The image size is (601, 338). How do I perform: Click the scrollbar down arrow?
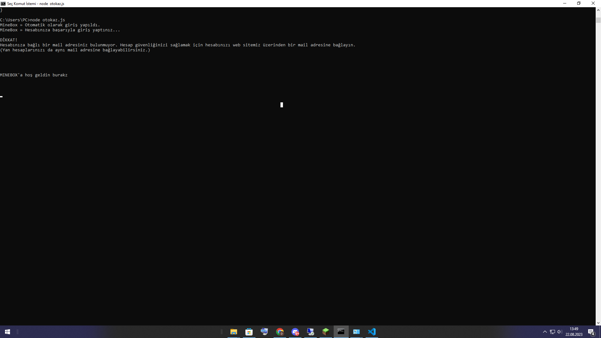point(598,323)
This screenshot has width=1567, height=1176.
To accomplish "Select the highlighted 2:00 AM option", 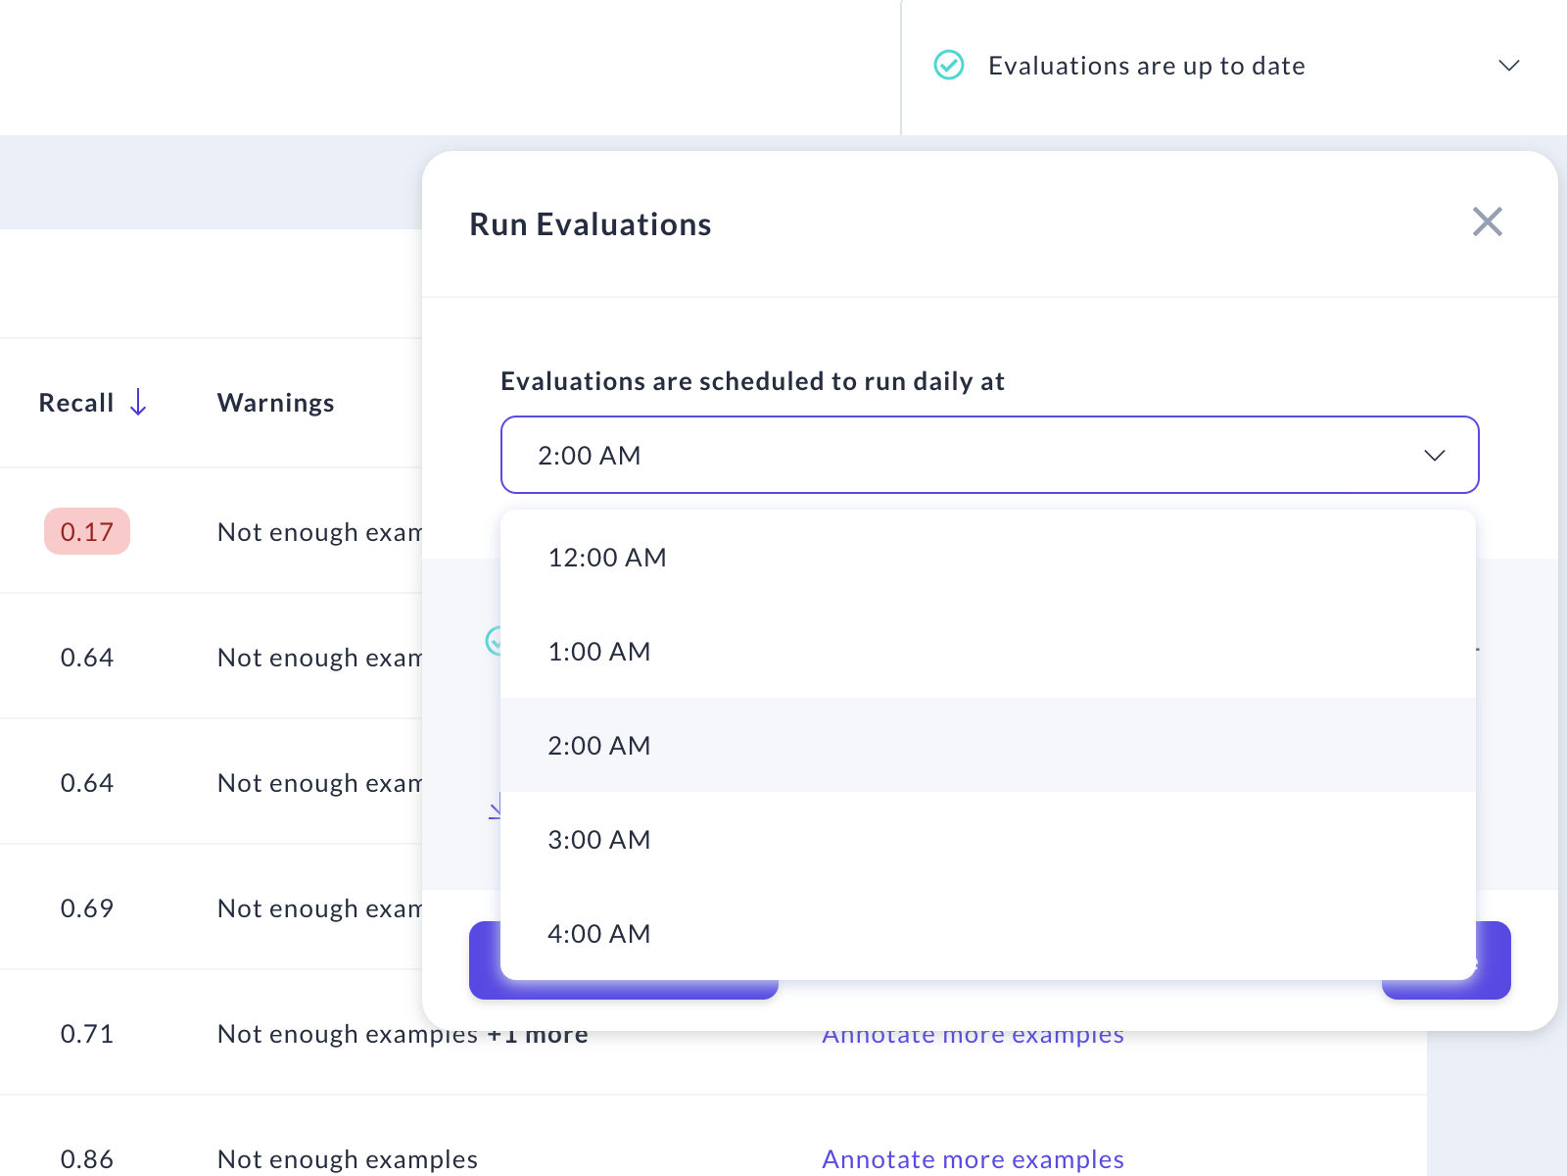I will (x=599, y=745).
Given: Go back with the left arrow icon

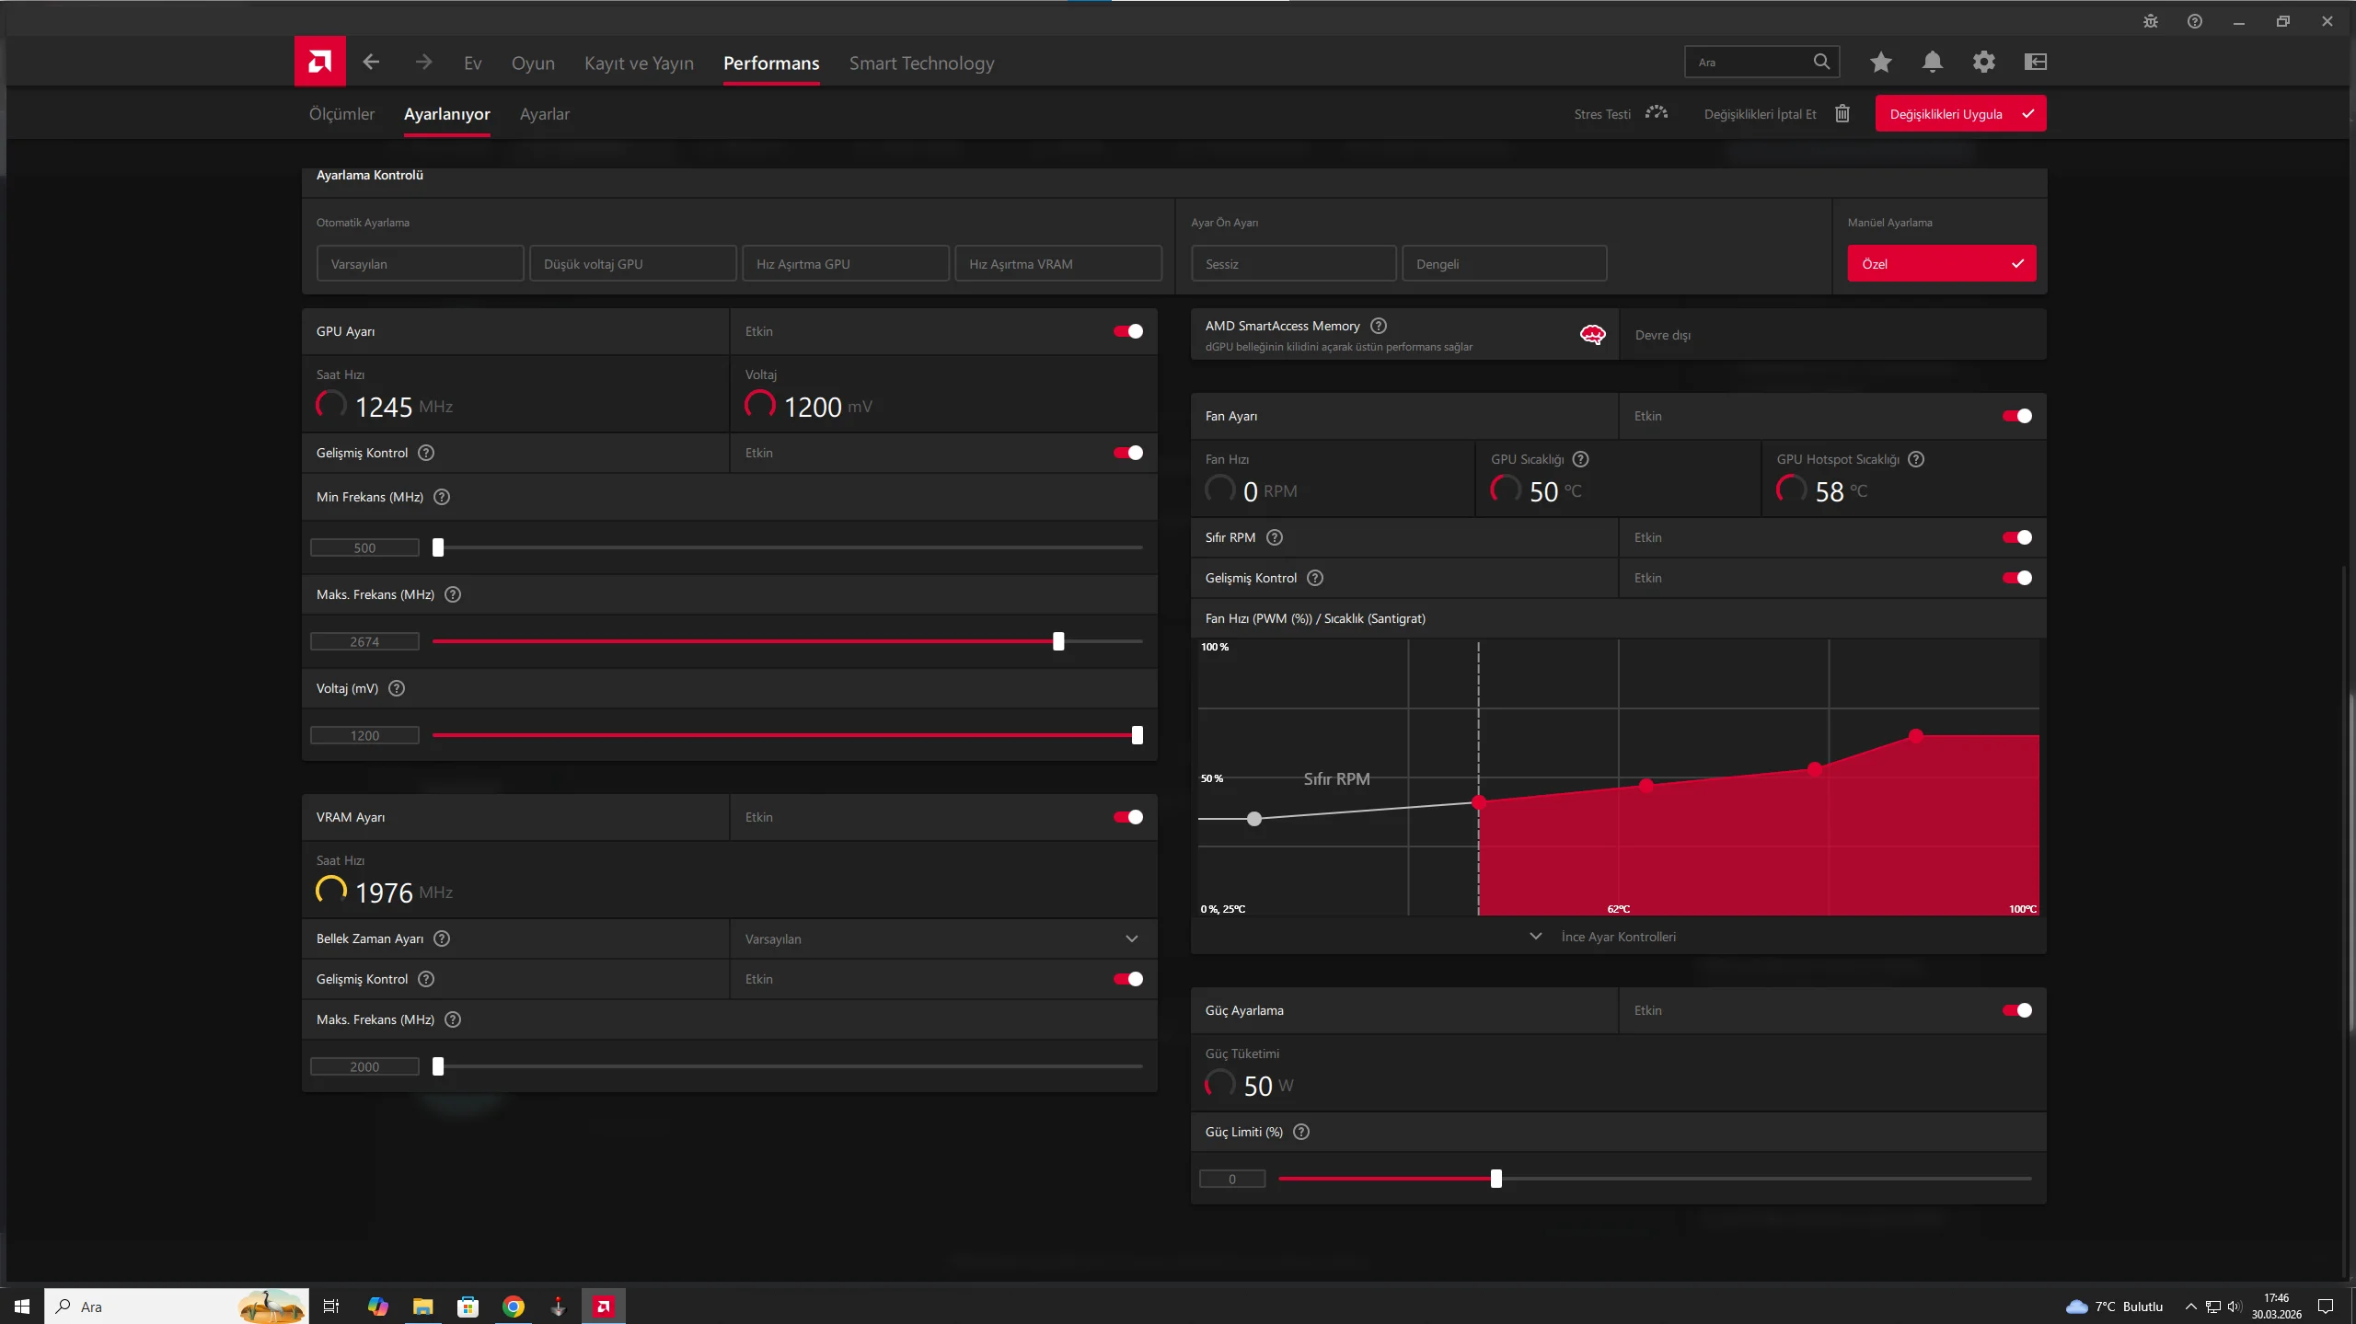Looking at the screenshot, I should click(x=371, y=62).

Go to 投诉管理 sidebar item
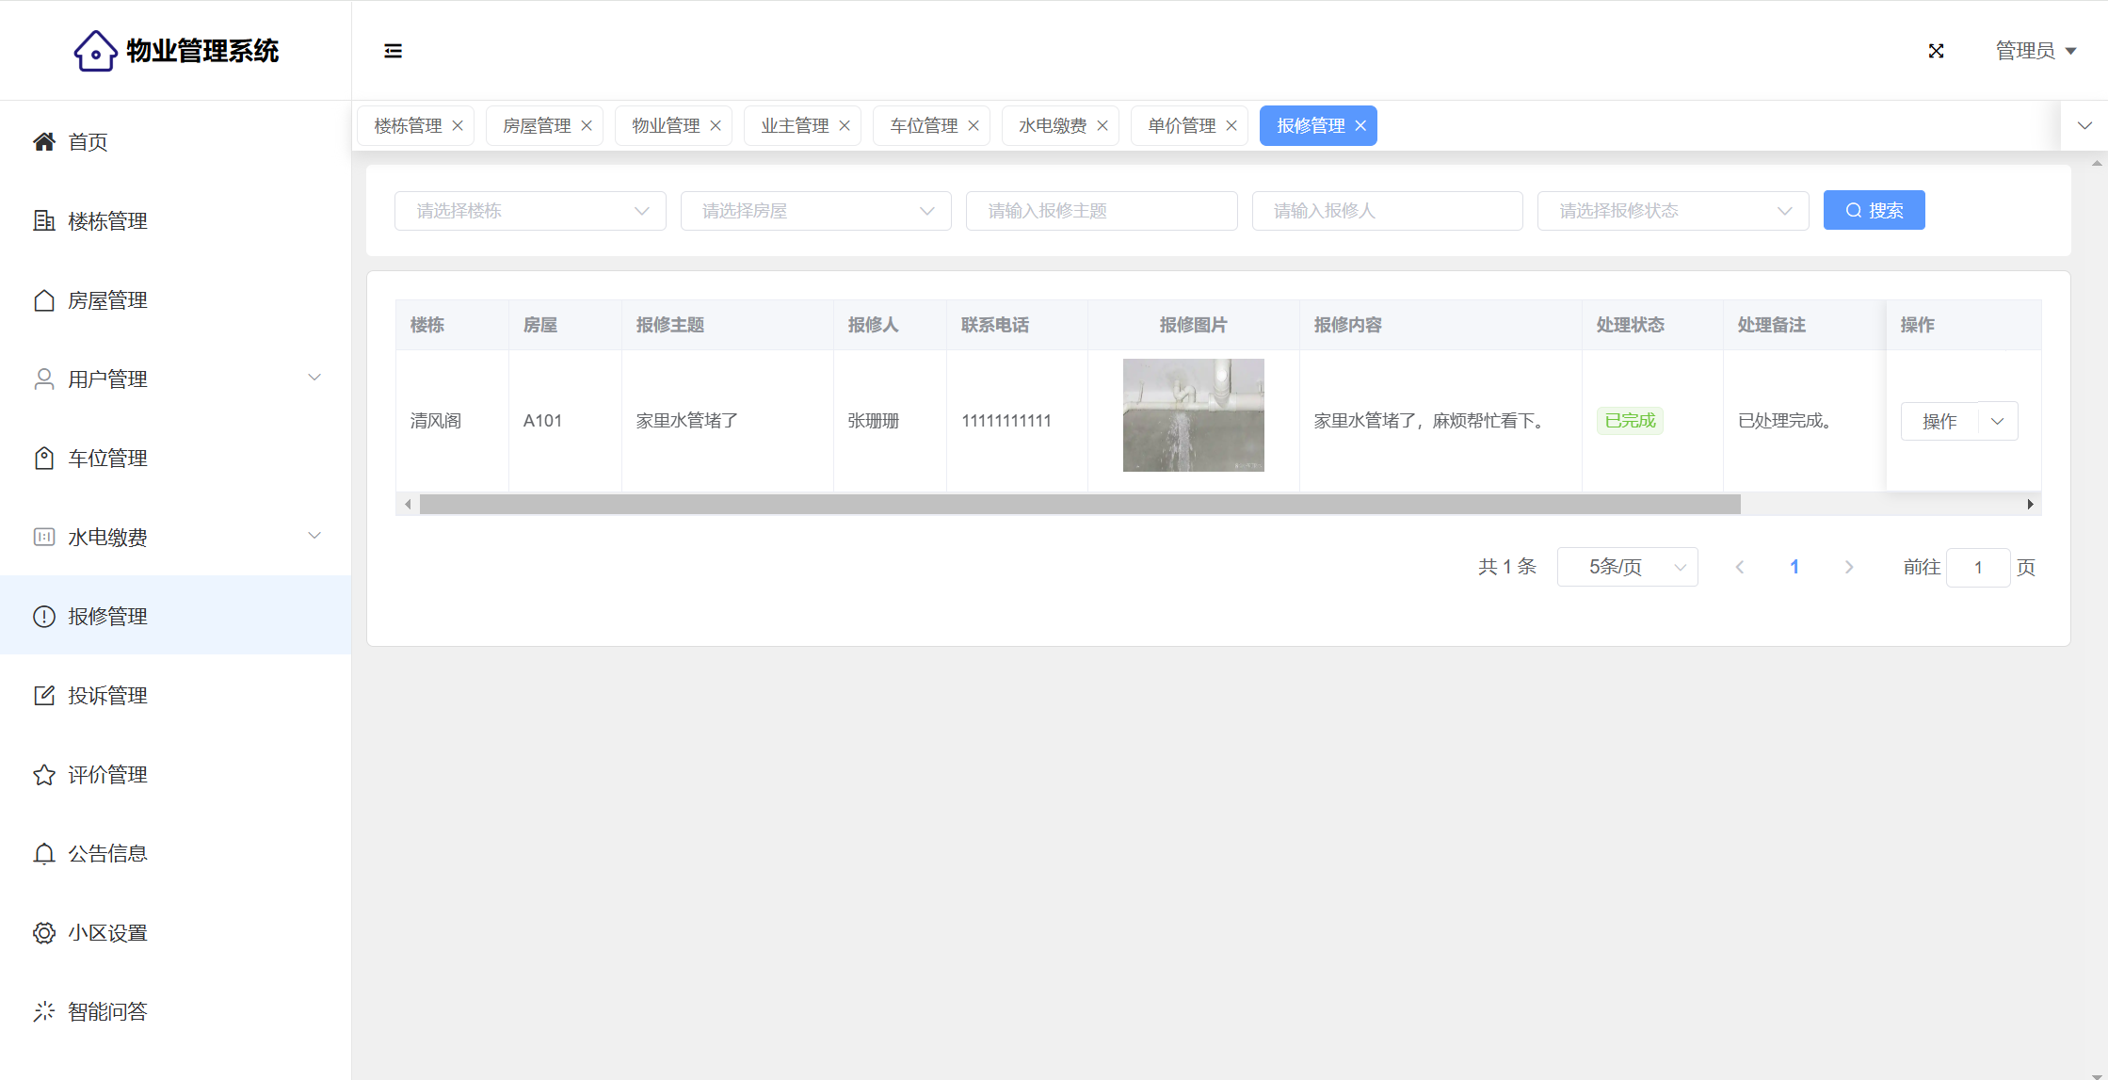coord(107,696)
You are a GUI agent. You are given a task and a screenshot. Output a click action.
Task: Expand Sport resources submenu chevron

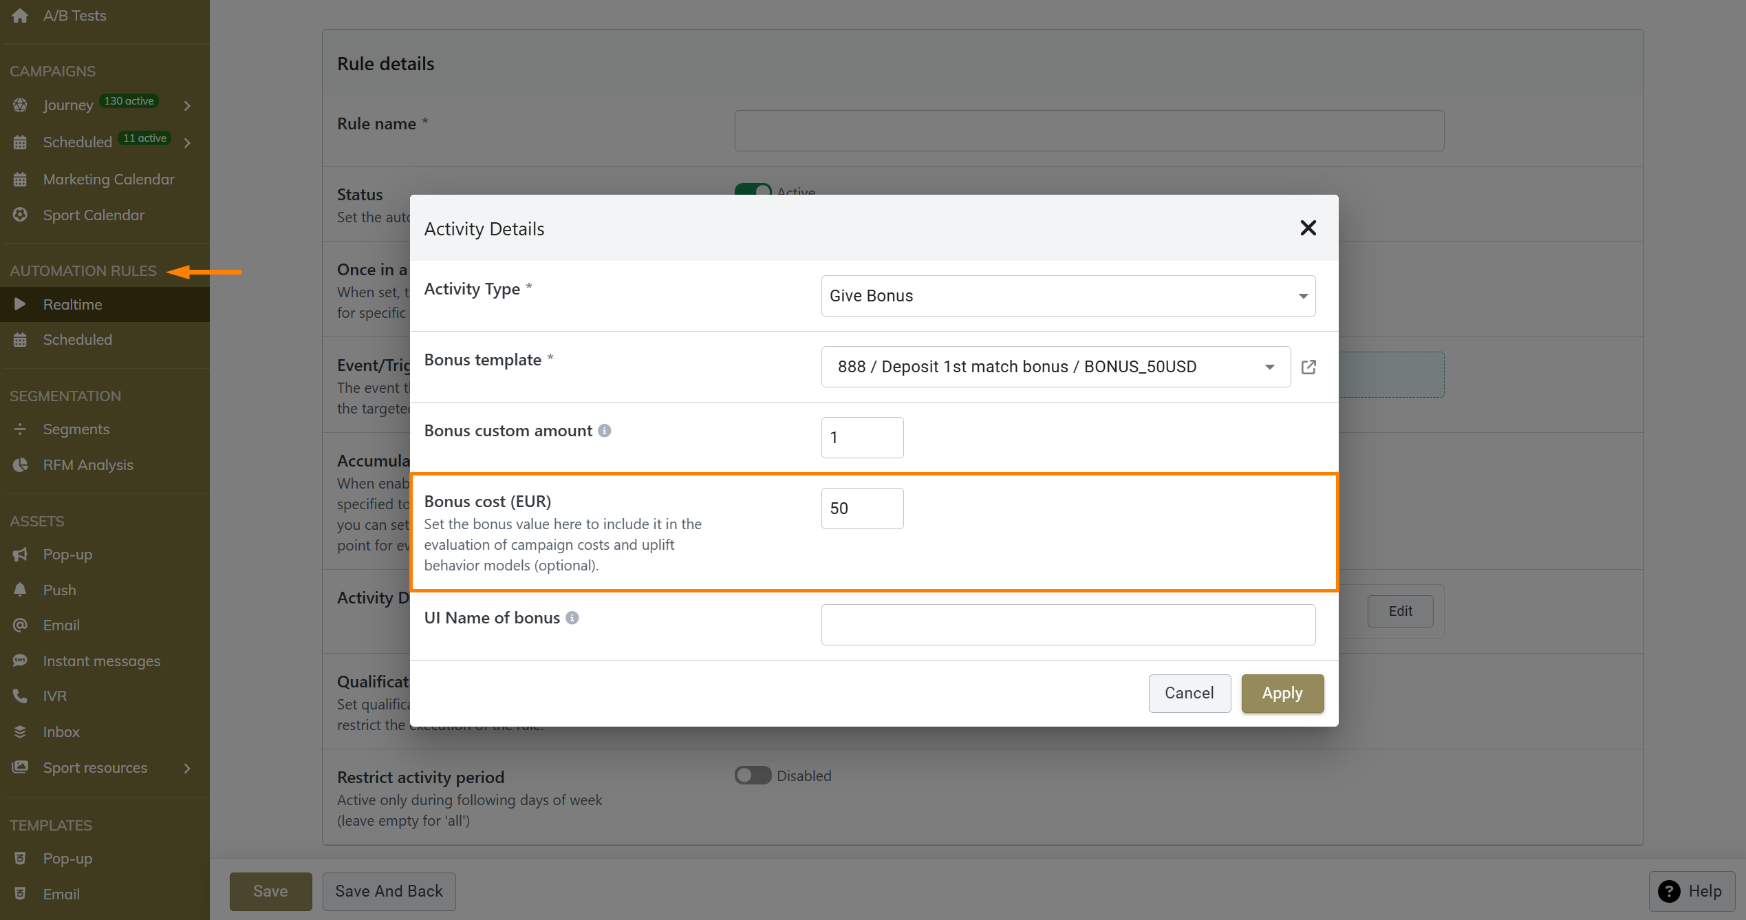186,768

## WHAT THE TASK REQUIRES
Only the lines from the one with "Given: Go back with the left arrow icon" to the last line of the listing, inclusive, are to be set down, exactly as they stand and without pictures.

## ANSWER FOR THIS EXERCISE
Given: Go back with the left arrow icon

Looking at the screenshot, I should click(x=371, y=62).

Go to 投诉管理 sidebar item
coord(107,696)
You are a GUI agent. You are given a task and a screenshot. Output a click action.
Task: Expand Sport resources submenu chevron

186,768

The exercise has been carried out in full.